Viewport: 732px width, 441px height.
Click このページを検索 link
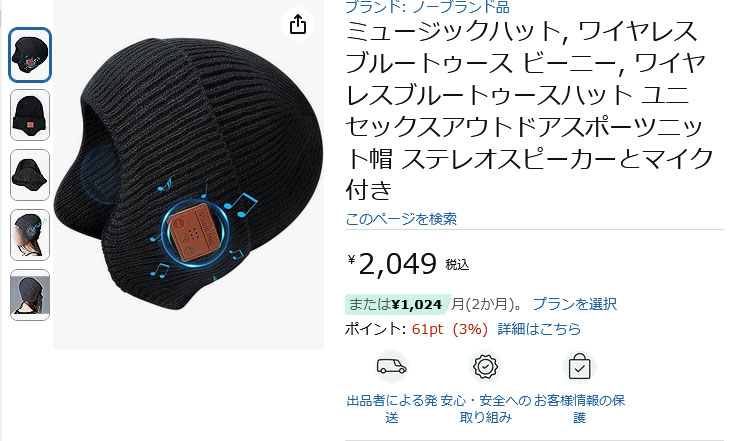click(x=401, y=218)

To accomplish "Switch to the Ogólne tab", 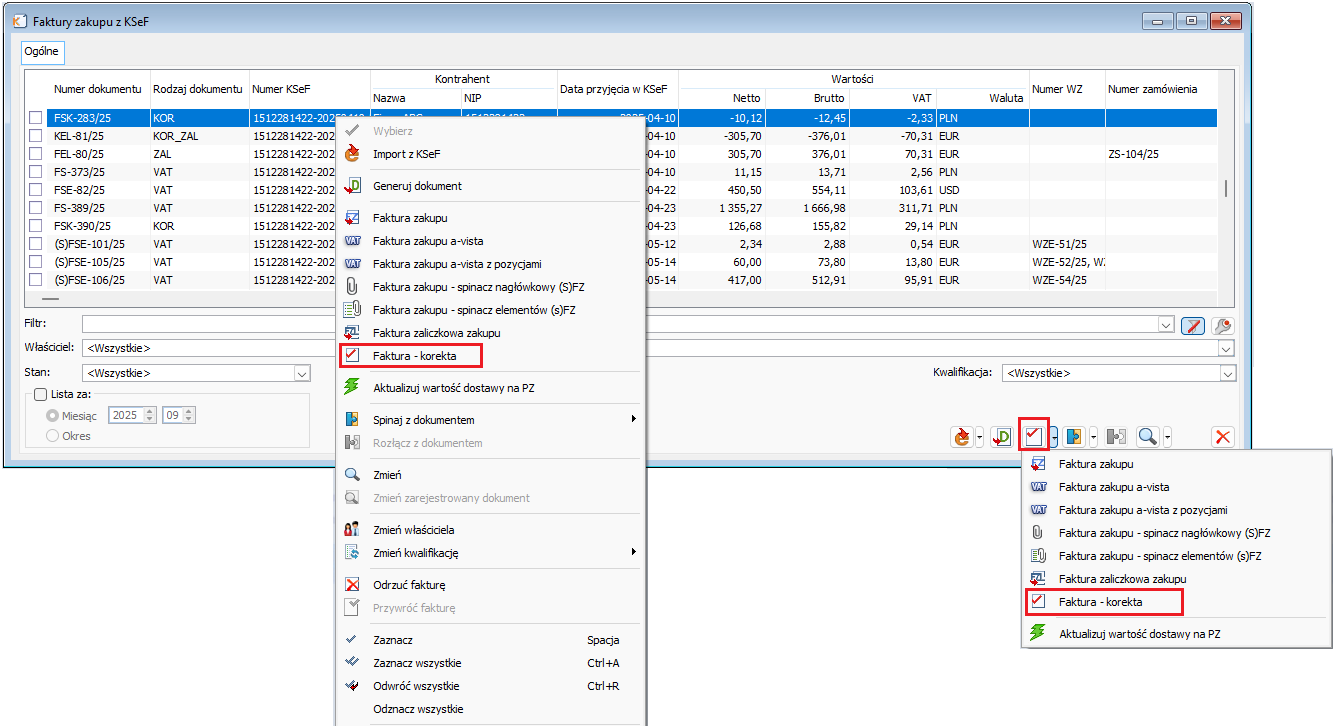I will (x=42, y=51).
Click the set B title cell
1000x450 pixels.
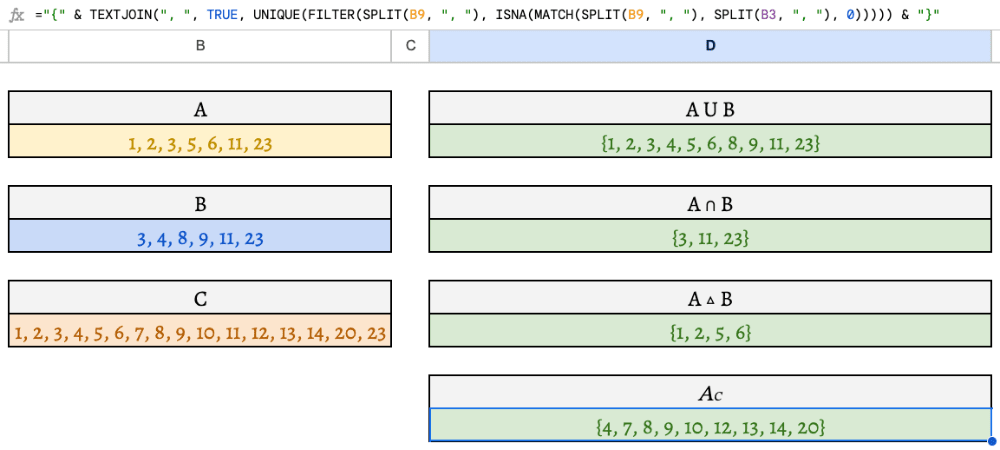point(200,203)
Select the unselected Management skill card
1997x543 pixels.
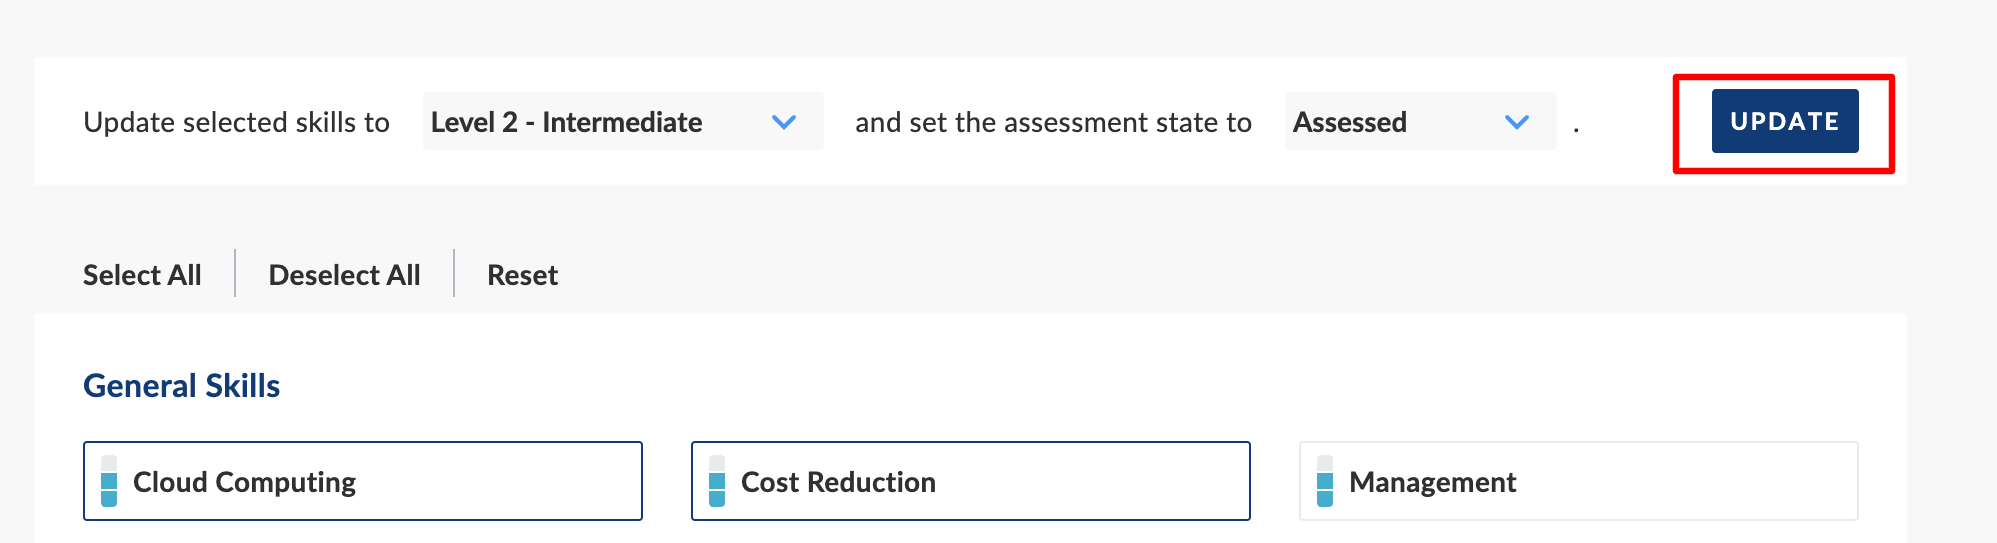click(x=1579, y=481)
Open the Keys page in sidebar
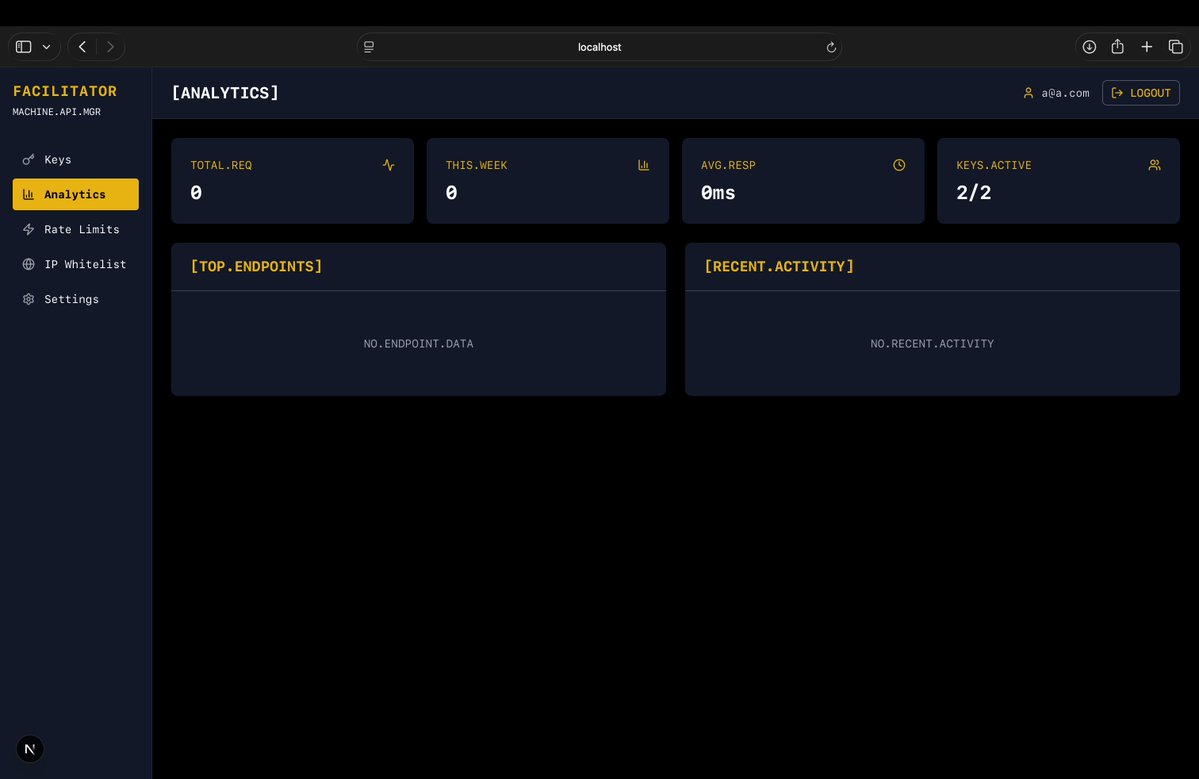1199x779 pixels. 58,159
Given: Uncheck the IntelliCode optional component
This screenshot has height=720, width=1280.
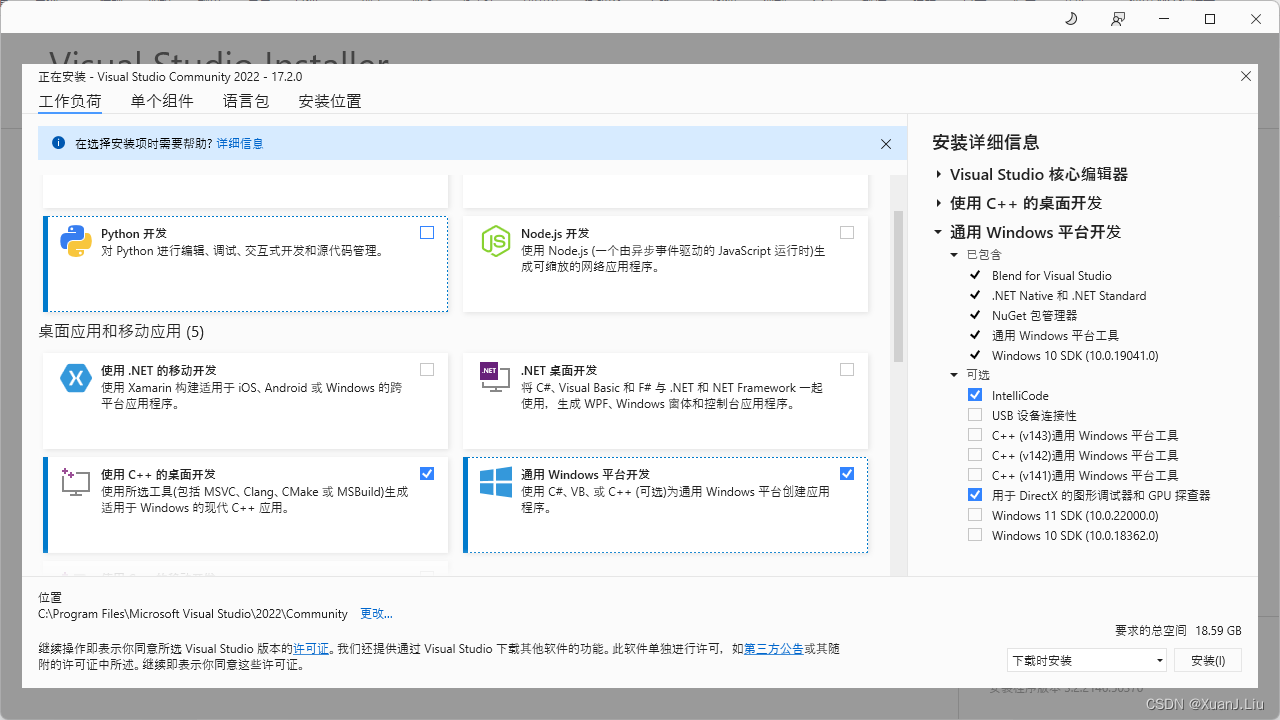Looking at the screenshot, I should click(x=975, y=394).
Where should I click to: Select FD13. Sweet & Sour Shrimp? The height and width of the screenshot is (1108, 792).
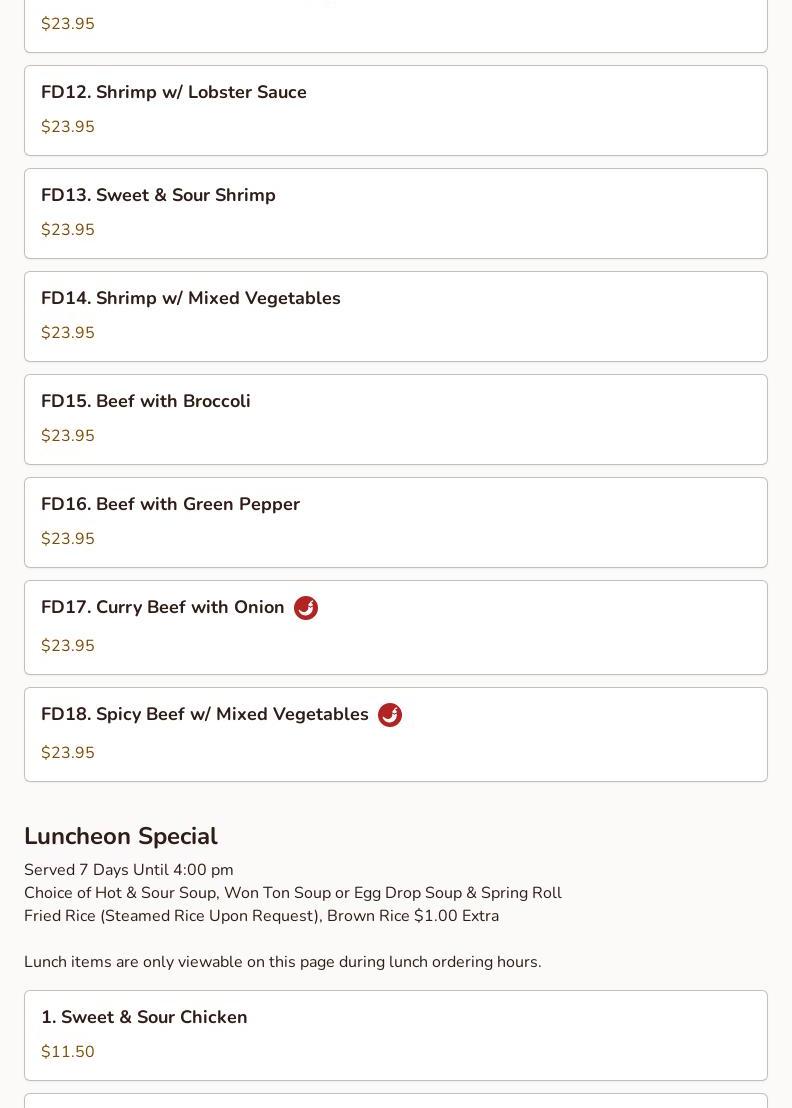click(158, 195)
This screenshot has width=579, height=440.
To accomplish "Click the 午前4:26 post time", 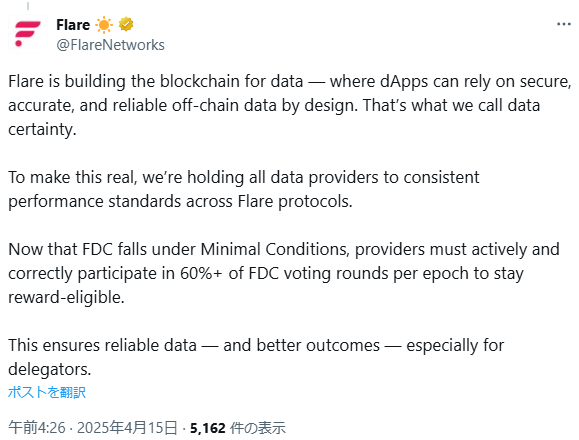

-*-

## About this task
Produce an exact copy of only those lines that run from the line with "This screenshot has width=579, height=440." to the final line of the records, including both; exclude images.

## Task output
This screenshot has width=579, height=440.
To accomplish "Click the 午前4:26 post time", 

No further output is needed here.